Menanti Sneaker Lokal Bersanding dengan Jenama Global
PERNAHKAH mendengar nama-nama jenama sneaker ini: Ortuseight, Nineten, Mills, Ardilles, Spotec, Specs, Piero, Eagle, Geoff Max, League dan sebagainya?
Bagi sebagian orang ini nama-nama ini terdengar asing. Tidak akrab di telinga. Respons yang muncul mungkin sambil mengerutkan dahi, “Nama apa itu?”
Sebagai info, itu adalah nama jenama sneaker lokal. Sebagian kalangan muda, pecinta sneaker, pecinta jogging dan running atau olahraga lainnya, jenama lokal tersebut mulai akrab di telinga dan dicari, karena diakui kualitasnya dengan harga terjangkau.
Sebagian yang lain, mungkin mayoritas, lebih familiar dengan jenama global yang telah mendunia: Nike, Adidas, Reebok, Skechers, Puma, Diadora, On Cloud, Assics, Hoka dan sebagainya.
Tidak mengherankan, karena selain telah mendunia, produk tersebut mudah ditemukan di sejumlah gerai resmi, maka dijamin original, di sejumlah mal terkemuka atau pusat belanja yang mudah diakses masyarakat.
Tatkala demam “running” merebak ke berbagai kota besar, permintaan sepatu yang sesuai kebutuhan dan keinginan turut mendongkrak permintaan jenama sneaker lokal.
_ _ _
» Tugas yang diberikan a: Ganti "Click" menjadi "Select" pada data, mulai dari baris yang memuat "Click the text" hingga baris yang memuat "point(509,456)", lalu tuliskan kembali baris-baris itu tanpa menyertakan gambarnya.

» Data sumber:
_ _ _
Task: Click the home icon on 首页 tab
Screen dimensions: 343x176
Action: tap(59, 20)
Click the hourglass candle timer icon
_ _ _
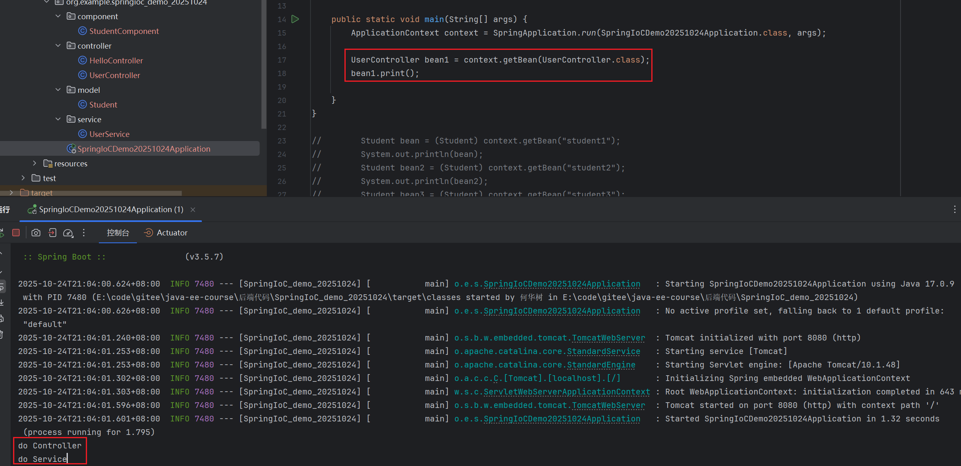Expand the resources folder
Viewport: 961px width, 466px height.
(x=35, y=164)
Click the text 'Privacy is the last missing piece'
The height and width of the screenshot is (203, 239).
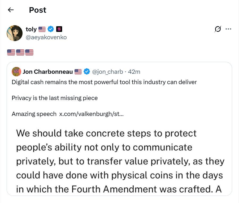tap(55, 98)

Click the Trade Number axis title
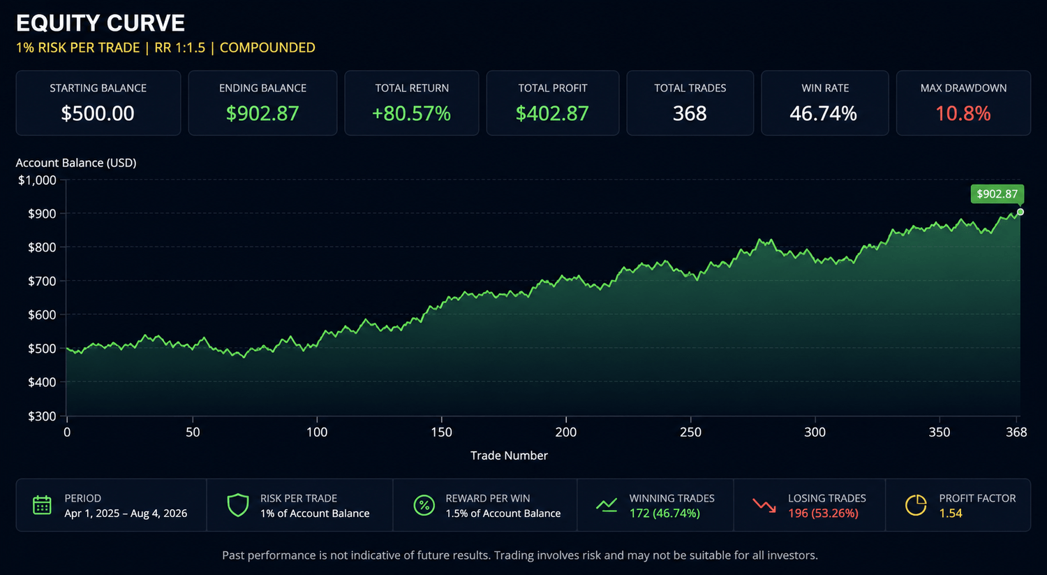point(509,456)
_ _ _
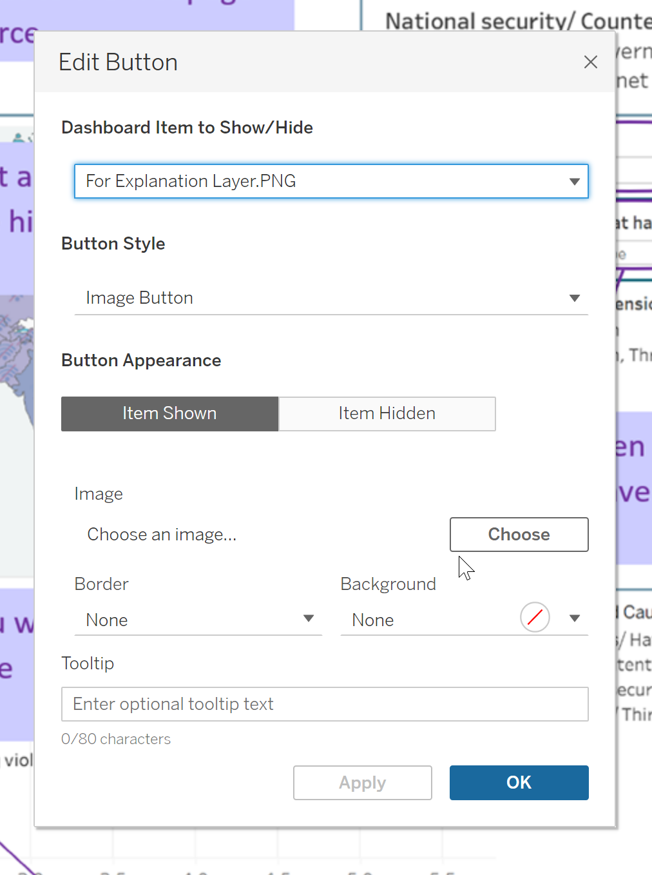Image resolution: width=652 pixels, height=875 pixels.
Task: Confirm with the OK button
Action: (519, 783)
_ _ _
» Tugas yang diberikan b: Ringkaslah teks tentang sneaker lokal di atas dalam dua kalimat.

» Jawaban yang diharapkan a:
Select the text 'Privacy is the last missing piece'
The height and width of the screenshot is (203, 239).
tap(55, 98)

Select the Trade Number axis title
point(509,456)

» Jawaban yang diharapkan b: Jenama sneaker lokal seperti Ortuseight, Specs, dan League masih terdengar asing bagi sebagian orang, tetapi mulai akrab dan dicari kalangan muda serta pecinta olahraga karena kualitasnya diakui dengan harga terjangkau. Mayoritas orang lebih familiar dengan jenama global seperti Nike dan Adidas yang mudah ditemukan di gerai resmi, sementara demam "running" di kota-kota besar turut mendongkrak permintaan jenama sneaker lokal.